Nearly every solution that utilizes Losant’s Edge Compute functionality involves at least one gateway that is reading or receiving data from one or more local peripherals. When you begin to architect your solution, there’s an important question to consider: “what happens if that gateway goes down?”

In many cases, customers will use a single gateway because the risk and potential downtime is acceptable for their use case. If the gateway goes offline, the cloud will send an alert using the Device: Inactive Trigger and then a technician can replace it. Given the average lifespan of industrial gateways, this could introduce a few hours of downtime every few years.

If your solution requires high availability, and this amount of downtime is not acceptable, you’ll require a different architecture. This post will outline a primary/secondary failover model for gateways and peripherals.

At a minimum, you’ll require two gateways: a primary and a secondary. Each gateway runs the Losant Edge Agent and identical Edge Workflows.

For this example, I’m assuming peripherals are pushing data to gateways either through the Edge Agent’s MQTT Broker or through the Edge Agent’s Web Server.

Peripheral Configuration

Within Losant, peripherals can be tied to a single gateway or configured as floating, which means any gateway can report on its behalf. Since data could come from either the primary or the secondary gateway, your peripherals must be configured as floating.

In terms of the peripheral’s code or firmware, the simplest approach is for your peripherals to know the IP address or host name of both the primary and secondary. Host names provide more flexibility, but may require some additional coordination with the IT department to configure DNS appropriately. If you use IP address, I’d recommend obtaining static IPs for each gateway.

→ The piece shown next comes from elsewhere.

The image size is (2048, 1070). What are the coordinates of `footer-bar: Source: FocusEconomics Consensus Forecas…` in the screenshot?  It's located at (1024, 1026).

Using MQTT Between Peripheral and Gateway

When using MQTT, the peripheral can open and maintain connections to both gateways. When it comes time to report state, the peripheral would ensure it has an established connection to the primary. If it does not, it would instead publish its data to the secondary. As an additional layer of confidence, you can publish with QOS=1, which means the gateway will reply with an ACK indicating it did receive your message. This helps in cases where the connection may be established, but the gateway is not properly receiving data for unknown reasons. If an ACK is not received, the peripheral can then attempt to publish the data to the secondary gateway.

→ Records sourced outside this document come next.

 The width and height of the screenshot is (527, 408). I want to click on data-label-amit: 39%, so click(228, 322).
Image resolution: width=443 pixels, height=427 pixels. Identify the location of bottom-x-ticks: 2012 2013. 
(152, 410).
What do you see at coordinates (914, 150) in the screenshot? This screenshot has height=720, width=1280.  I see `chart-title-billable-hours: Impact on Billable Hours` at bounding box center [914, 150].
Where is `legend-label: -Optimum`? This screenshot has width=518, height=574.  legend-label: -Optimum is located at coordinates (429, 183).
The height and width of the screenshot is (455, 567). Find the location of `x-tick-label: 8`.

Using HTTP/REST Between Peripheral and Gateway

When sending data to the Edge Agent’s web server, the edge workflow you deploy has the ability to reply with a status code back to the peripheral.

The peripheral should first attempt to POST the data to the primary’s web server. If the connection fails, times out, or your edge workflow returns a status code which indicates an error, the peripheral can then attempt to make the same POST request to the secondary.

Sending Data from a Gateway to the Losant Platform

What’s nice about this architecture is that the Losant Platform doesn’t care which gateway reports state on behalf of a peripheral. As long as your Edge Workflows are using the Device: State Node to report data, the cloud will receive, process, and record the data in the exact same way regardless of which gateway reported it.

If you have Application Workflows using the Device: State Trigger, you can use the relayId field to know the device ID of the gateway that reported this state payload. This provides an additional alerting opportunity. If you ever receive data reported by the secondary, you know something may be wrong with the primary.

3 Likes

How to deal with Read semantics? If the gateway is (also) pulling data (Modbus:Read, f.e.), then when both edge gateways are online, won’t both of them pull and report data.